17. IP & ICMP Deep Dive
IPv4 wire format, fragmentation arithmetic, ICMP error payloads, ping, traceroute, PMTUD, PLPMTUD, and ICMPv6.
1. Overview
IPv4 is the best-effort packet layer: it names endpoints, chooses a next hop, decrements TTL, and either forwards, fragments, or drops each datagram. ICMP is the control channel beside it, carrying errors such as TTL expiry, unreachable ports, and fragmentation-needed feedback.
The protocol field tells the receiver what payload parser comes next: ICMP is 1, TCP is 6, UDP is 17, OSPF is 89, and SCTP is 132. The header checksum covers only the IPv4 header, so every router must update it after TTL changes.

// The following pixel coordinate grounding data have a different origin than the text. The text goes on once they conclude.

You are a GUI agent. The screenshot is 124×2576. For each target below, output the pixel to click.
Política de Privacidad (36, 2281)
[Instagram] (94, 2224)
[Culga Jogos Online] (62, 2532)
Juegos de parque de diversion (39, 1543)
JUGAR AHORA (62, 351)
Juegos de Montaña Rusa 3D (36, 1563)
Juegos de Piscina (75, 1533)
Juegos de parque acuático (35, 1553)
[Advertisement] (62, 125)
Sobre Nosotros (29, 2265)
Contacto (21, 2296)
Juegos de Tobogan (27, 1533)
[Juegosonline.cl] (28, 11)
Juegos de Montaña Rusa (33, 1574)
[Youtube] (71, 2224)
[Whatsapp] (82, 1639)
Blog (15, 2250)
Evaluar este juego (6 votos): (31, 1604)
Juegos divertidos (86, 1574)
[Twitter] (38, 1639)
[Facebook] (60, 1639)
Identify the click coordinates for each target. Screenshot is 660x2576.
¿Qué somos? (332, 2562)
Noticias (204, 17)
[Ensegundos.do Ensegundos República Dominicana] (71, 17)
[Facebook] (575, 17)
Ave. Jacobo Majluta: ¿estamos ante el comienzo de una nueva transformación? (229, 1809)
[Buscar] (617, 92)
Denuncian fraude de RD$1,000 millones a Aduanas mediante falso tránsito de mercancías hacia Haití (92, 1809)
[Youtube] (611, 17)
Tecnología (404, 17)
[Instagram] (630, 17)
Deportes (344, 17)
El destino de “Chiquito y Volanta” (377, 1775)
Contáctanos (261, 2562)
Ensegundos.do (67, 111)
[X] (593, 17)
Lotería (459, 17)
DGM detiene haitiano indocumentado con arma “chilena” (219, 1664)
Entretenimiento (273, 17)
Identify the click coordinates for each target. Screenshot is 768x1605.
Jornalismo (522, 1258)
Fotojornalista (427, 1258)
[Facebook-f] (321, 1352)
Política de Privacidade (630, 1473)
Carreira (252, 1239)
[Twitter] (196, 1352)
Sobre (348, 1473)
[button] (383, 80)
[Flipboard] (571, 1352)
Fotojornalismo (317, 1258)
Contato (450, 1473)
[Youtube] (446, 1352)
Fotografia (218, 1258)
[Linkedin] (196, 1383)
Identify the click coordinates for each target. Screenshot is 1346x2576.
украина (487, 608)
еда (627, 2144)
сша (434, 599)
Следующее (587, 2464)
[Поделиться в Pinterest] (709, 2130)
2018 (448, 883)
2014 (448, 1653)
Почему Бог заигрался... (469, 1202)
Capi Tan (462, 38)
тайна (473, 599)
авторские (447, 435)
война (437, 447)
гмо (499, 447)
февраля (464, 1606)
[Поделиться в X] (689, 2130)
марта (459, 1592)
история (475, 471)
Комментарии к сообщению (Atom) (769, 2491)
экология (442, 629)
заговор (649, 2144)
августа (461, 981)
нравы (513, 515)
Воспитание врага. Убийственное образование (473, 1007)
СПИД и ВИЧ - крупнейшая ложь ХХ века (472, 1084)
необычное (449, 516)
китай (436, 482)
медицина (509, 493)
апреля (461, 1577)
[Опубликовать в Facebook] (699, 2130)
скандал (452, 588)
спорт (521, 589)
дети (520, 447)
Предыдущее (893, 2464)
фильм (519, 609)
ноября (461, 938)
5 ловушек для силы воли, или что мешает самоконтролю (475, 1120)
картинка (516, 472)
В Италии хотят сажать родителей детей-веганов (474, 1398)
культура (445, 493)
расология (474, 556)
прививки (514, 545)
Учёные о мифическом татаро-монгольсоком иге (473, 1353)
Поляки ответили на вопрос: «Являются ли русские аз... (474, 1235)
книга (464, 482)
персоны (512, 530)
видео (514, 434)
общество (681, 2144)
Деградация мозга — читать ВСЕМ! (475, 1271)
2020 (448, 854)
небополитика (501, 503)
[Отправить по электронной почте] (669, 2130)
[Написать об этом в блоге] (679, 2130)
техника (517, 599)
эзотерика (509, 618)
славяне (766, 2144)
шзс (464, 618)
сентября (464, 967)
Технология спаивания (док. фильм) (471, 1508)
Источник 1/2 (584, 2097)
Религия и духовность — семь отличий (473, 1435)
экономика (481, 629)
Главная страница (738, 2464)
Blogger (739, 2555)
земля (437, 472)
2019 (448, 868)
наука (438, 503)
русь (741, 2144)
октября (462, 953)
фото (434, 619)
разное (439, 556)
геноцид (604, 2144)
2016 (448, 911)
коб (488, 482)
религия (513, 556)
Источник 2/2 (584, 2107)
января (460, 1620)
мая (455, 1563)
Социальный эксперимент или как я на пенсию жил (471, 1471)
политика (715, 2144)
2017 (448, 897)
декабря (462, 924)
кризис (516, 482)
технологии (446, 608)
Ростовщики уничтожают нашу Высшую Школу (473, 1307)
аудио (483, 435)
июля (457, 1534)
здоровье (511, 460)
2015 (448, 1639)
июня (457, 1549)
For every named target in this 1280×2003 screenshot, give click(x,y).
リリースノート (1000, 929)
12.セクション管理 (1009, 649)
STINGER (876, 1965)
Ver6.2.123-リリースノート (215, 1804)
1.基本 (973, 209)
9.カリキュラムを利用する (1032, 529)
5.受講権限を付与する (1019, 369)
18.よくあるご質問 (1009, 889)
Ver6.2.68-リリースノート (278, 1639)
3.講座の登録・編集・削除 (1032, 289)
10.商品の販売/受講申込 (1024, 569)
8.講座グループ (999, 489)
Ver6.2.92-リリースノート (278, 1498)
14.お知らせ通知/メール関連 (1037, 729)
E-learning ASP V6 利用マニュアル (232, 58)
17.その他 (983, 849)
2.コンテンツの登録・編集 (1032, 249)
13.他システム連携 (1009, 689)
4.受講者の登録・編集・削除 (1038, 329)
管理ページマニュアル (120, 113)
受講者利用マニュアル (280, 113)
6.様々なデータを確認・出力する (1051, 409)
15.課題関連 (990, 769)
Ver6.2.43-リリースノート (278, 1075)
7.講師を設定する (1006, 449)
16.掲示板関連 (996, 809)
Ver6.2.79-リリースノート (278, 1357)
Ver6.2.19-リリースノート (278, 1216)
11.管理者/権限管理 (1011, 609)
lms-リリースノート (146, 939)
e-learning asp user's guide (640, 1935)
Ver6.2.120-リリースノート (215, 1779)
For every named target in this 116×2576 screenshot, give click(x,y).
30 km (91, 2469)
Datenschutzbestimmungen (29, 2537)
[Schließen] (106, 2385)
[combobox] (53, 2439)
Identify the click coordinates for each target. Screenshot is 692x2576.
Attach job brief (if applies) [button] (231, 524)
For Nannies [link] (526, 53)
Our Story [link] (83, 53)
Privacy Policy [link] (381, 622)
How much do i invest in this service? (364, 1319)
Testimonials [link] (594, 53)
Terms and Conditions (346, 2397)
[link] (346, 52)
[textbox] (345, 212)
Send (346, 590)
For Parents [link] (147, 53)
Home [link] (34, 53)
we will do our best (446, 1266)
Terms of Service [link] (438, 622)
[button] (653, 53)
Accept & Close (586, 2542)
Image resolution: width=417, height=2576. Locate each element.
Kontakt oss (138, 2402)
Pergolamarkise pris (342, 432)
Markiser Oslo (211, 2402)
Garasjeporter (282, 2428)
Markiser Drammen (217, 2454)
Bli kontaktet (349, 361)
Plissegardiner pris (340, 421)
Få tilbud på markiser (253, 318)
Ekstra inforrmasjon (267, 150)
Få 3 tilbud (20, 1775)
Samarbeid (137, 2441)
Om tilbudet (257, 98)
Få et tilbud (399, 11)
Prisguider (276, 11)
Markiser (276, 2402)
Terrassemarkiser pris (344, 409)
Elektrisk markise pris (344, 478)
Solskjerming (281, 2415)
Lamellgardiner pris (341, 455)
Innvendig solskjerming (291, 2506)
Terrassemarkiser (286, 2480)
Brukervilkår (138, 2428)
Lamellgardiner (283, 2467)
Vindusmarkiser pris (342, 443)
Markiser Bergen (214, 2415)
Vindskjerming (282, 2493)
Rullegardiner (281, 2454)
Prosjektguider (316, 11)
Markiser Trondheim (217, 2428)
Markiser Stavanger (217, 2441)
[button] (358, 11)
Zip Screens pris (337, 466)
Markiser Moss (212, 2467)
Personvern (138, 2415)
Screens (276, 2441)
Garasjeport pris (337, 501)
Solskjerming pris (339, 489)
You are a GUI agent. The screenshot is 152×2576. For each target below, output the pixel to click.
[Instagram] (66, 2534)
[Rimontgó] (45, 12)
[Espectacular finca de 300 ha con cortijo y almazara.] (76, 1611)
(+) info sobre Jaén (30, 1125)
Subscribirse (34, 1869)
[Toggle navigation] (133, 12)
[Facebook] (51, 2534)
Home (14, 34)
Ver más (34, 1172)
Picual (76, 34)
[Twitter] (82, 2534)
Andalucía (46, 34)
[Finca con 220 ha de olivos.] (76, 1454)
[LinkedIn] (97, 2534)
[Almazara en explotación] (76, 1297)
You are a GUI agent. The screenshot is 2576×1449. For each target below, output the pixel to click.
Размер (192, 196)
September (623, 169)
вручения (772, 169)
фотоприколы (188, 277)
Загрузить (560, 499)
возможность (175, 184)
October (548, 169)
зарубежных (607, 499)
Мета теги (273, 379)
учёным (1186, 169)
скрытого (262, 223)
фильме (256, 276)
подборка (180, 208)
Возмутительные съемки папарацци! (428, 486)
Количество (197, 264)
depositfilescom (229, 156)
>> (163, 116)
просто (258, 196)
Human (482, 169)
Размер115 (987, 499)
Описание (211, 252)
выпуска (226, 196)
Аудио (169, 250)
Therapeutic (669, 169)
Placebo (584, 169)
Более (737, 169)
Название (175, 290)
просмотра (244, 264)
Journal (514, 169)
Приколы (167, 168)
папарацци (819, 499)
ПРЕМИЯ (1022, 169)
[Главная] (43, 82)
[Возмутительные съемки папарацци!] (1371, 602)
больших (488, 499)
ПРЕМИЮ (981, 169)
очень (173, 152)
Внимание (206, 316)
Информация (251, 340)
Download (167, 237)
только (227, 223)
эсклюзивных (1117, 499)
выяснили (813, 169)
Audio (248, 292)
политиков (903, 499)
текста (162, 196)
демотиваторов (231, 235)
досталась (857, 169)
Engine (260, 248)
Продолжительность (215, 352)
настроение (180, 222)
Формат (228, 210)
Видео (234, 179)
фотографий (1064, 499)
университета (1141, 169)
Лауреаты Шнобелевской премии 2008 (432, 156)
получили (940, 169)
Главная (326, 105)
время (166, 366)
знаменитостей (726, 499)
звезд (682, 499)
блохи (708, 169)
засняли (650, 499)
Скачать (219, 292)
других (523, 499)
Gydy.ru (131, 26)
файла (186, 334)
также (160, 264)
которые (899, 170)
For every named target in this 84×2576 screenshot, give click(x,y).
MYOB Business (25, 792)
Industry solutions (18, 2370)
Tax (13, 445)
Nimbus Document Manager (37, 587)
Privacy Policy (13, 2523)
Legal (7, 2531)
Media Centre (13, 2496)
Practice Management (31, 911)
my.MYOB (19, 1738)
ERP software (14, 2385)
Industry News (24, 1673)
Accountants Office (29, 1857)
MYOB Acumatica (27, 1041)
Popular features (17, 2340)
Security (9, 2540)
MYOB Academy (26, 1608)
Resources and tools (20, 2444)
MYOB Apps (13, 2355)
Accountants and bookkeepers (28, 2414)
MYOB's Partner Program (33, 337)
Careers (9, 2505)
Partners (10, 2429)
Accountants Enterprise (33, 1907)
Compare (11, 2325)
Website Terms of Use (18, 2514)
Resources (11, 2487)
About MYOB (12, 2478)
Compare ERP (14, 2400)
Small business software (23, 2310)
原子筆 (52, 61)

2. 17.1 - IPv4 Header Fields
The normal IPv4 header is 20 bytes because IHL is 5 32-bit words. Options can extend it to 60 bytes, but options are slow-path material in many routers. DSCP replaces the older ToS interpretation and maps packets to queueing behaviors such as EF, AF, BE, and CS classes. ECN uses the low two bits of the same byte so routers can mark congestion without dropping packets.
Fragmentation is controlled by three flag bits. DF tells routers to return an ICMP fragmentation-needed error instead of splitting the packet; MF tells the destination that more fragments are expected.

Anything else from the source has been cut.